Segment Start: RAW DATA
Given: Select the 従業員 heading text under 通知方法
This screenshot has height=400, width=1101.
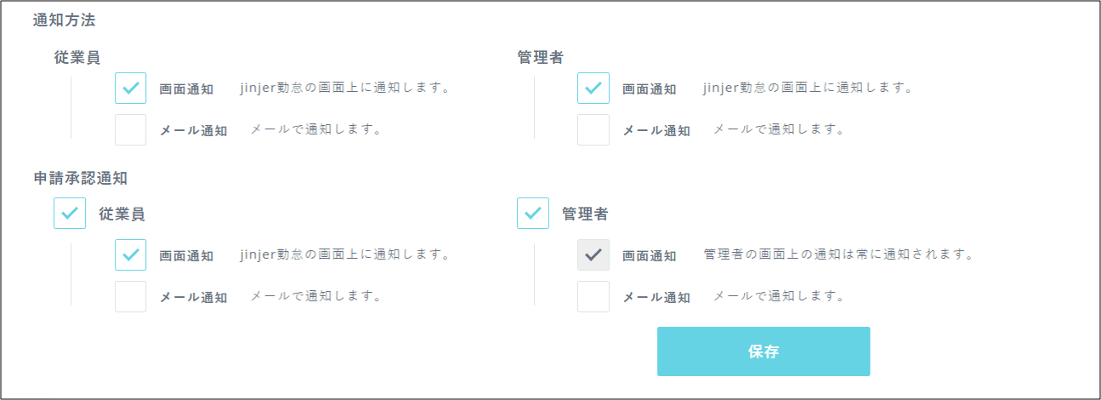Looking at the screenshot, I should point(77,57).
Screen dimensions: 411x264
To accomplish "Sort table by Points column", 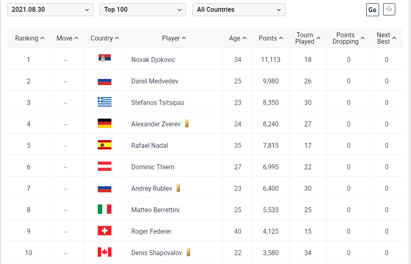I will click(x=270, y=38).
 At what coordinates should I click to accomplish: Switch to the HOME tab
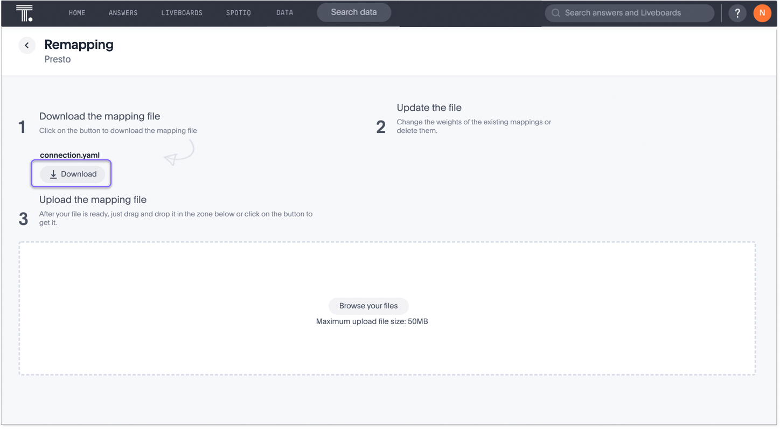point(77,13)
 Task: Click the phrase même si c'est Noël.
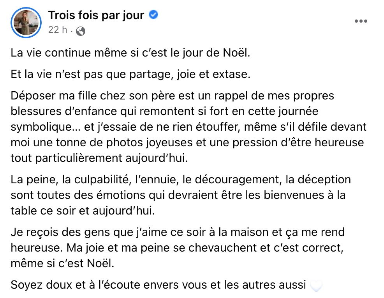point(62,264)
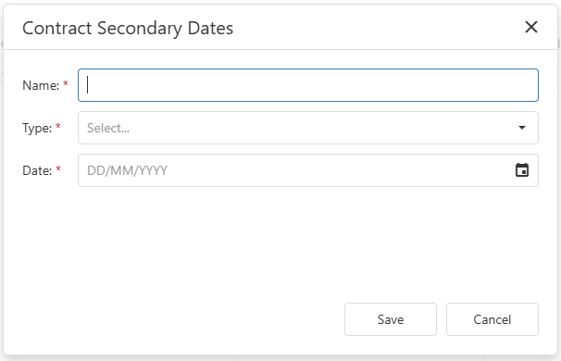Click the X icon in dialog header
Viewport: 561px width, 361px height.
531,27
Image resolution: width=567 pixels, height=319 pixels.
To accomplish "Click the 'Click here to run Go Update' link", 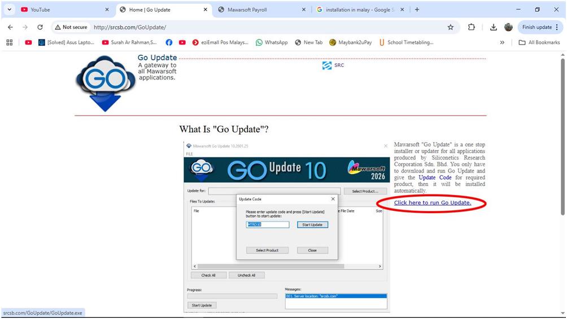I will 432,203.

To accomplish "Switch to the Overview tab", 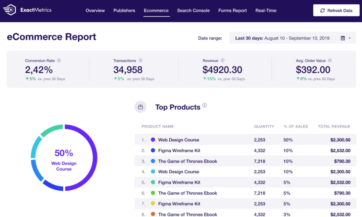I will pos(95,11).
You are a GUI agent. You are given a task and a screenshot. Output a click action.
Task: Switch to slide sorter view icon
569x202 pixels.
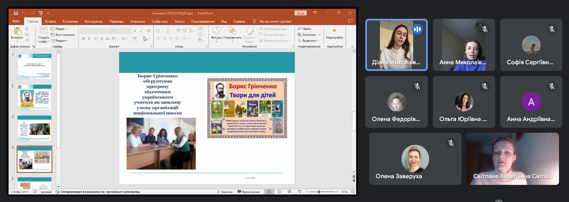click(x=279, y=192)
Segment End: RAW DATA
Segment Start: RAW DATA
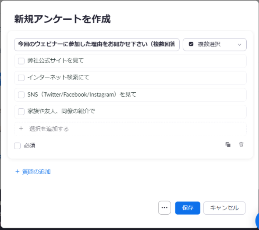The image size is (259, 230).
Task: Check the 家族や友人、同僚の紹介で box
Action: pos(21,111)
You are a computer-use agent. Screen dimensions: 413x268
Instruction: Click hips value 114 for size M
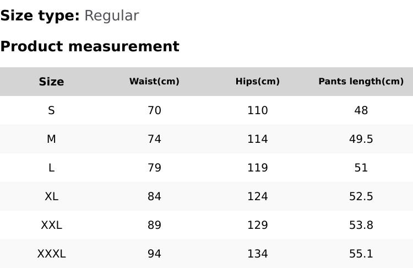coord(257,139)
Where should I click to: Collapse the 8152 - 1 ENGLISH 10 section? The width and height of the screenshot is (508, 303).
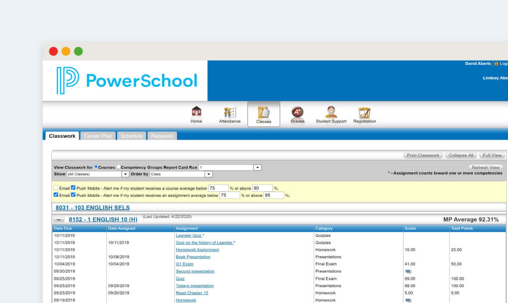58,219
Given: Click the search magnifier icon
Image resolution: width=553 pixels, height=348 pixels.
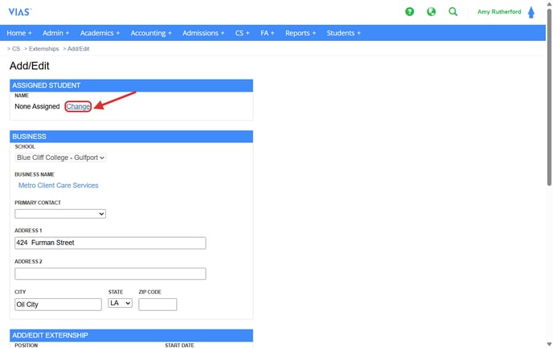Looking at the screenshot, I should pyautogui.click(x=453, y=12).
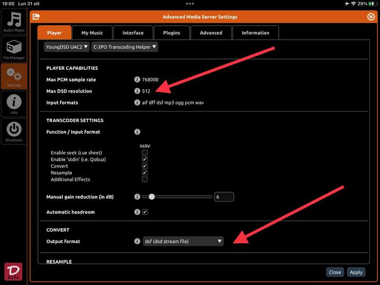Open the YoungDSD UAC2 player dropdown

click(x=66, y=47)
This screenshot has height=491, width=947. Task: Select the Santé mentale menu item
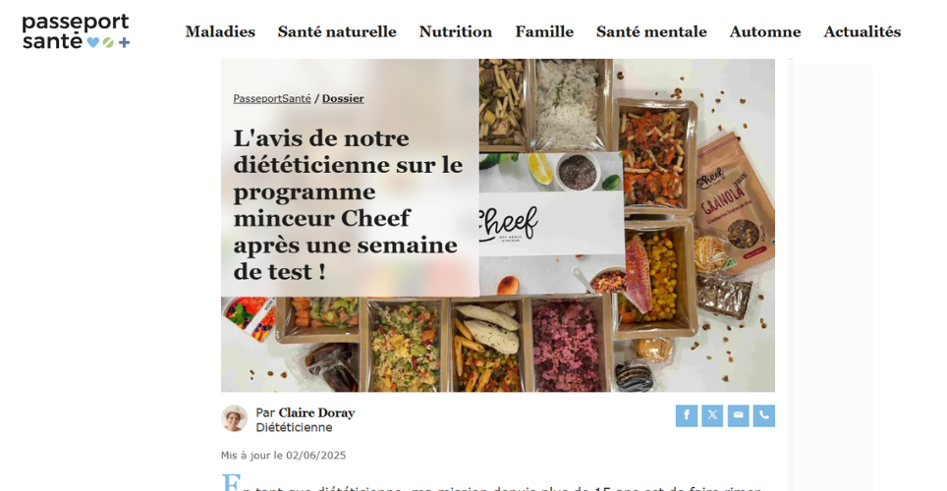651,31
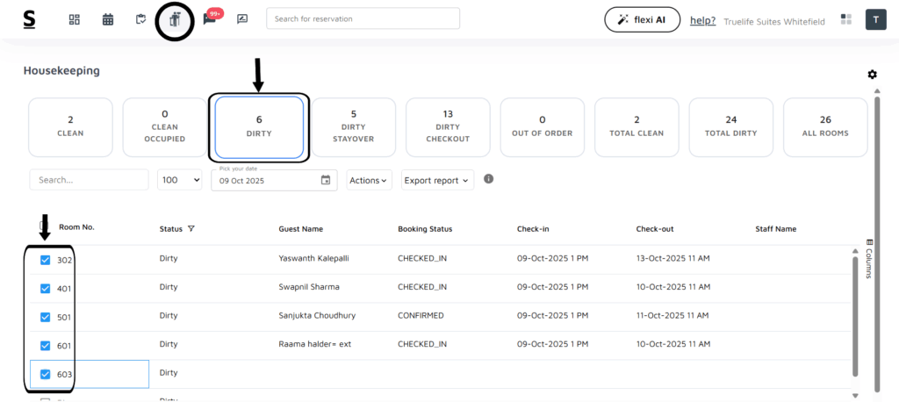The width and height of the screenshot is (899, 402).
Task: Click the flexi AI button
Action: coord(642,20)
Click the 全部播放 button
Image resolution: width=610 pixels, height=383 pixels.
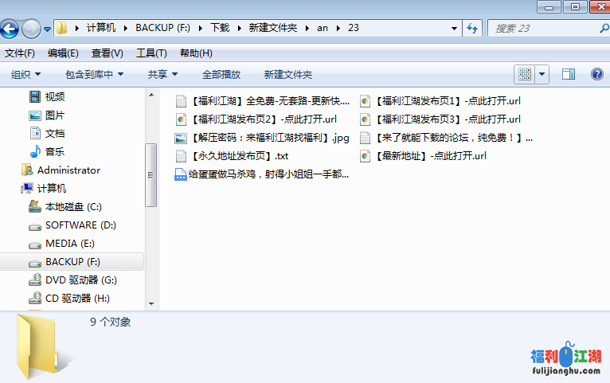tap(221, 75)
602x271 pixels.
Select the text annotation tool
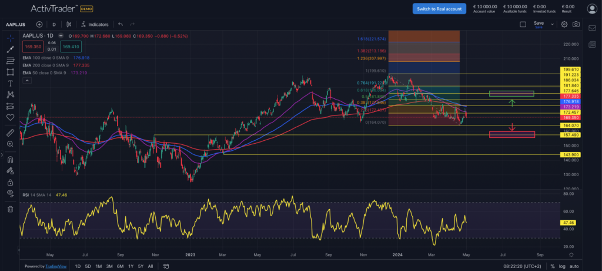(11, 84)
Segment End: RAW DATA
Segment Start: RAW DATA
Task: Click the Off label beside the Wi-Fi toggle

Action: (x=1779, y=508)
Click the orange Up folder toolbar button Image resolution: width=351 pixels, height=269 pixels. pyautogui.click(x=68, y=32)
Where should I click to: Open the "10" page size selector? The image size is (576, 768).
Segment End: RAW DATA
[AIM OF THE TASK]: Go through the listing above and pull out each line containing the word "agent".

[SOLVED PROBLEM]:
You are a GUI agent. You are given a task and a screenshot. Output a click action.
You are a computer-use agent. Screen dimensions: 413x268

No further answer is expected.